### Work instructions
The full listing, copied exactly, is the required output.

### Provided entries
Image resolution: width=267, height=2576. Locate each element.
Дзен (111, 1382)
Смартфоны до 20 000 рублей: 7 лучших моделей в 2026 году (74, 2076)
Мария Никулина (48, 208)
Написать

### Solution to this problem
Image resolution: width=267, height=2576. Locate each element.
Дзен (111, 1382)
Смартфоны до 20 000 рублей: 7 лучших моделей в 2026 году (74, 2076)
Мария Никулина (48, 208)
Написать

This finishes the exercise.